→ Problem requirements
Output the part of the listing that opens with the line containing "Given: Click the 'Current view:' label" and closes with the line containing "Image resolution: width=1226", repeating each line exactly as it stands, with both end lines included.

→ Exercise data
■ ■ ■
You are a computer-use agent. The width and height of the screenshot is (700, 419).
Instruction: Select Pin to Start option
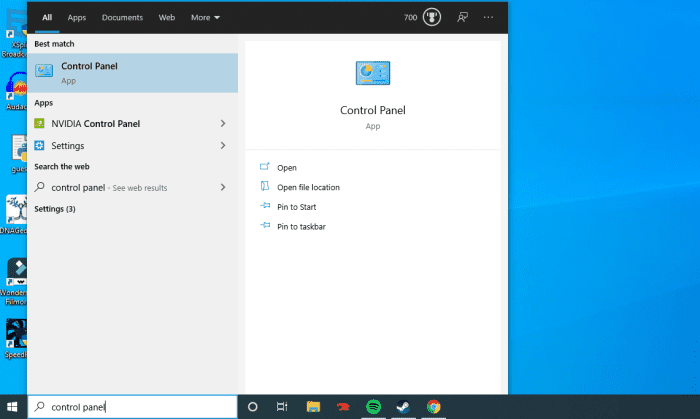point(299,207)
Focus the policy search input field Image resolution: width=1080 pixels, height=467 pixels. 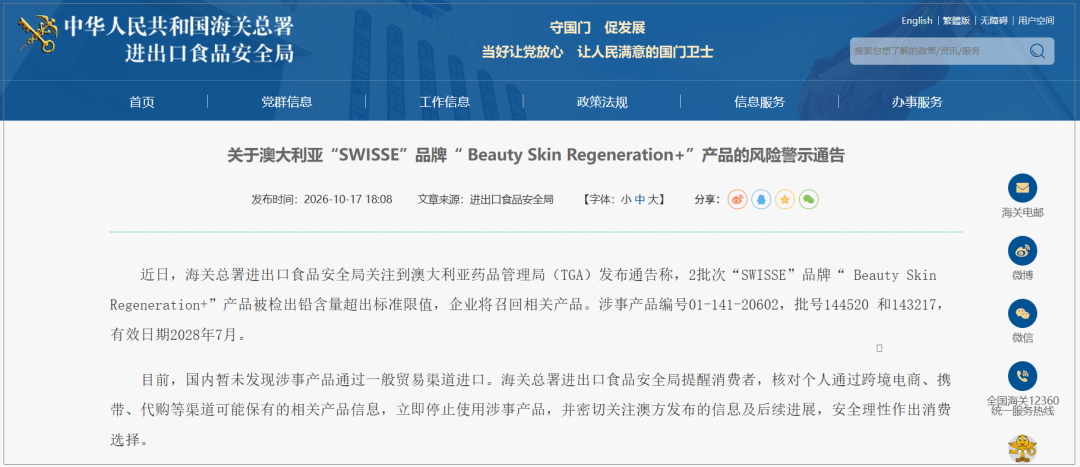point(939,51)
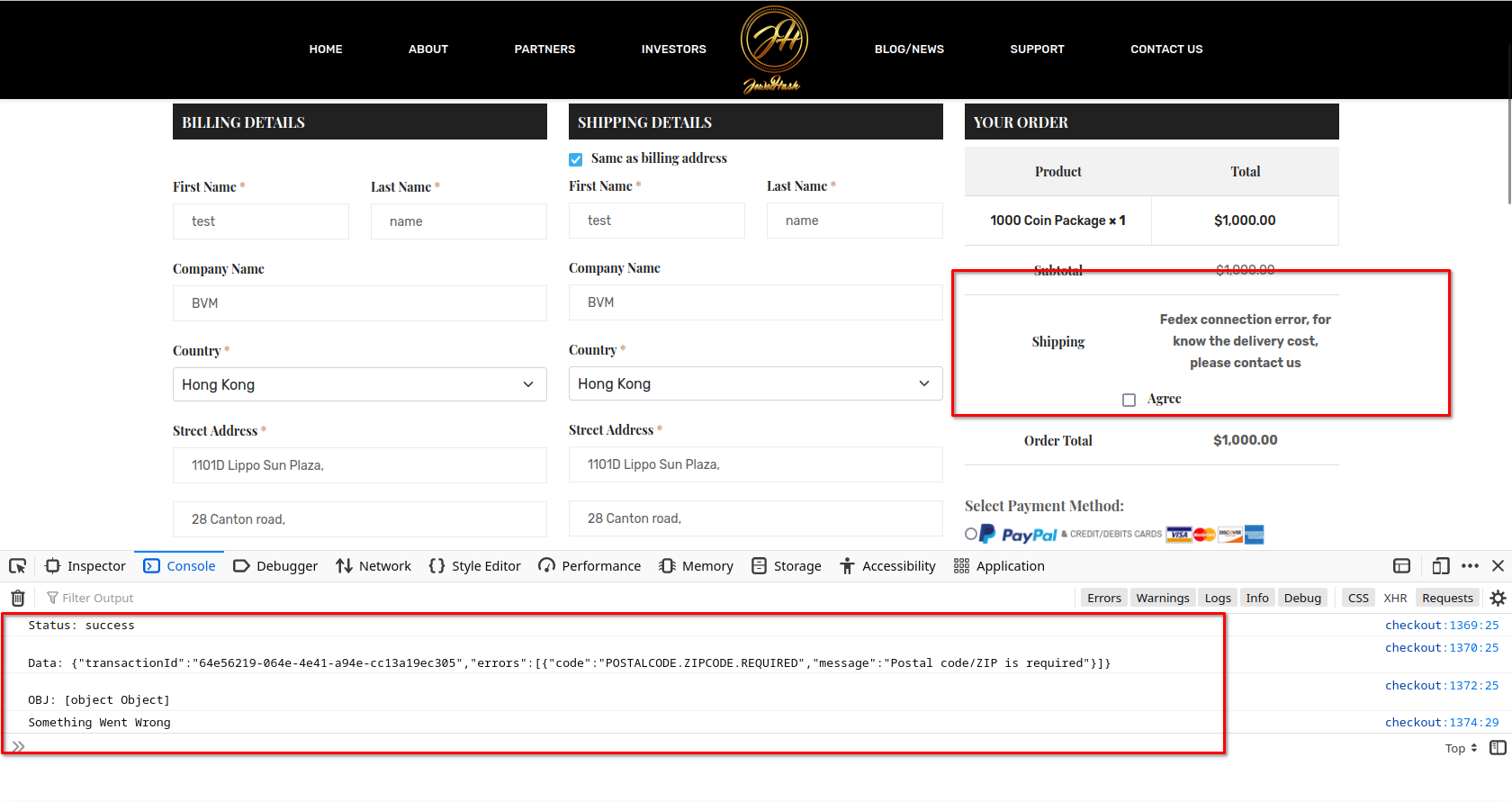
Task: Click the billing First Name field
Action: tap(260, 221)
■ ■ ■
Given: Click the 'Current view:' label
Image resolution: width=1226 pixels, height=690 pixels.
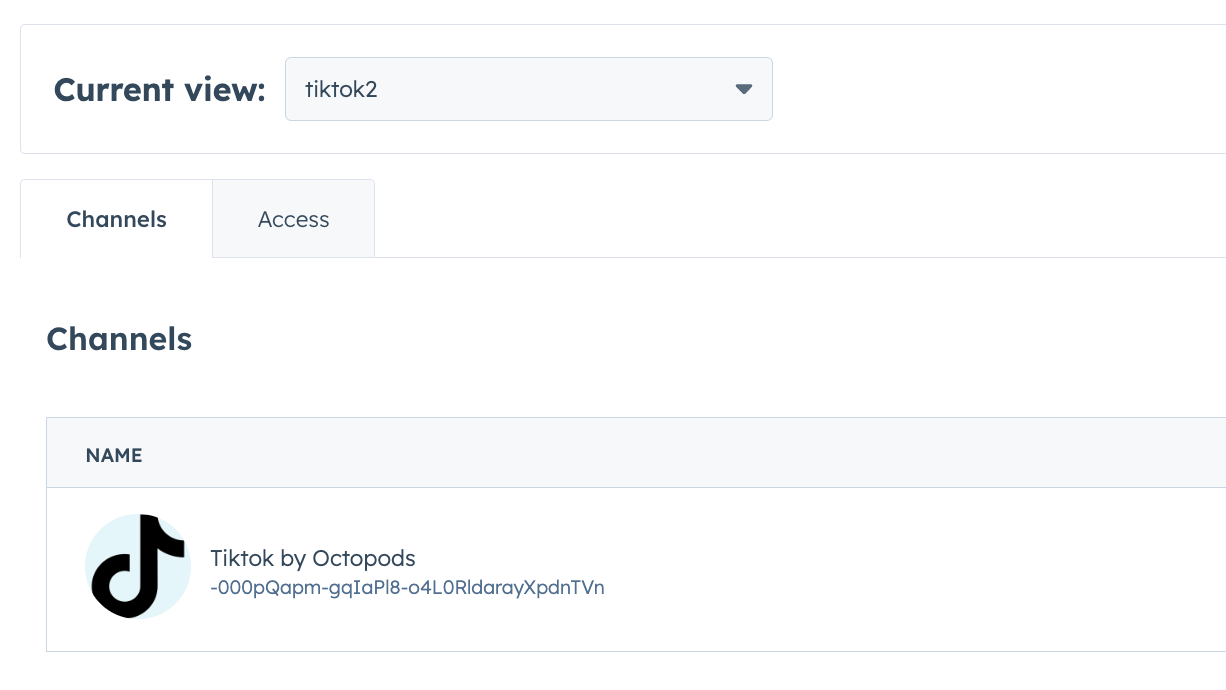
■ ■ ■
→ Written reply
Given: Click the 'Current view:' label
Image resolution: width=1226 pixels, height=690 pixels.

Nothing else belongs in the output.